▶ Assigned task:
Among the lines below, take the one holding "Viewport: 1675px width, 798px height.", the one holding "Given: Click the", and all lines between them. Set them down exactly.

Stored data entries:
■ ■ ■

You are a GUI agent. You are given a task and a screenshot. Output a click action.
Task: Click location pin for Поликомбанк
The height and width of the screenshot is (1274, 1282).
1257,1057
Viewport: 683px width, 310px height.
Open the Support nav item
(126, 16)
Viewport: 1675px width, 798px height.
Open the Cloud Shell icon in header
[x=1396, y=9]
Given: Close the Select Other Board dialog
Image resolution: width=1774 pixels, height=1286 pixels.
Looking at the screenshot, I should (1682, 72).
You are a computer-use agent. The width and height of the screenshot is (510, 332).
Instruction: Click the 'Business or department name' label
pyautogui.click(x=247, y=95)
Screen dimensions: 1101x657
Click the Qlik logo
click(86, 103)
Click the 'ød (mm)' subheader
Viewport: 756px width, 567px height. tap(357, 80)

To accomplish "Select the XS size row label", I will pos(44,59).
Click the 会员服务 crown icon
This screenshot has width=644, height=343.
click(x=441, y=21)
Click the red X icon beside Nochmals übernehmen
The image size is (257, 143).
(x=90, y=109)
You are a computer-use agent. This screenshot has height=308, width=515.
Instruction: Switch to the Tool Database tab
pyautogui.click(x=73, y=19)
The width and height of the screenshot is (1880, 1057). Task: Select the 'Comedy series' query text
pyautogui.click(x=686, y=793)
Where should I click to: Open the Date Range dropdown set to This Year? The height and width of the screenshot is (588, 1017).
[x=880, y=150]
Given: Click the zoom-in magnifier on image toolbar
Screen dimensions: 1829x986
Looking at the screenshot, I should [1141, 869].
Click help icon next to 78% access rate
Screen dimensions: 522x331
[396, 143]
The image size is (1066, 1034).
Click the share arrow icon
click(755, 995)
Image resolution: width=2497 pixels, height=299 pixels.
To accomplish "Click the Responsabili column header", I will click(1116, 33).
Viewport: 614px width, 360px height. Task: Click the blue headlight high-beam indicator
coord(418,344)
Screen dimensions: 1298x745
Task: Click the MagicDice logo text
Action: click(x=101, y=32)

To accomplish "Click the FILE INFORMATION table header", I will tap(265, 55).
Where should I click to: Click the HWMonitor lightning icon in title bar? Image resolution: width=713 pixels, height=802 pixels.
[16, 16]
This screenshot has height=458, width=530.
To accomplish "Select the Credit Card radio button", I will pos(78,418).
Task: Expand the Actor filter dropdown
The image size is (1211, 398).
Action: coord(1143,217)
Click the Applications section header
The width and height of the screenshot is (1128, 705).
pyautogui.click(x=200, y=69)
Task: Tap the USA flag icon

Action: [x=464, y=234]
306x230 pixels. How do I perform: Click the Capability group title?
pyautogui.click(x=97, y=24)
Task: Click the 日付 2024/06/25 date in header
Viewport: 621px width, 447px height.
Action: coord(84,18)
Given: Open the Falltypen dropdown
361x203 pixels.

■ ■ ■

▶ Exercise output:
Viewport: 1675px width, 798px height.
Open the Cloud Shell icon in header
[x=1396, y=9]
Given: Close the Select Other Board dialog
Image resolution: width=1774 pixels, height=1286 pixels.
Looking at the screenshot, I should (1682, 72).
You are a computer-use agent. The width and height of the screenshot is (510, 332).
Instruction: Click the 'Business or department name' label
pyautogui.click(x=247, y=95)
Screen dimensions: 1101x657
Click the Qlik logo
click(86, 103)
Click the 'ød (mm)' subheader
Viewport: 756px width, 567px height. tap(357, 80)

To accomplish "Select the XS size row label", I will pos(44,59).
Click the 会员服务 crown icon
This screenshot has width=644, height=343.
click(x=441, y=21)
Click the red X icon beside Nochmals übernehmen
The image size is (257, 143).
(x=90, y=109)
You are a computer-use agent. This screenshot has height=308, width=515.
Instruction: Switch to the Tool Database tab
pyautogui.click(x=73, y=19)
The width and height of the screenshot is (1880, 1057). Task: Select the 'Comedy series' query text
pyautogui.click(x=686, y=793)
Where should I click to: Open the Date Range dropdown set to This Year? The height and width of the screenshot is (588, 1017).
[x=880, y=150]
Given: Click the zoom-in magnifier on image toolbar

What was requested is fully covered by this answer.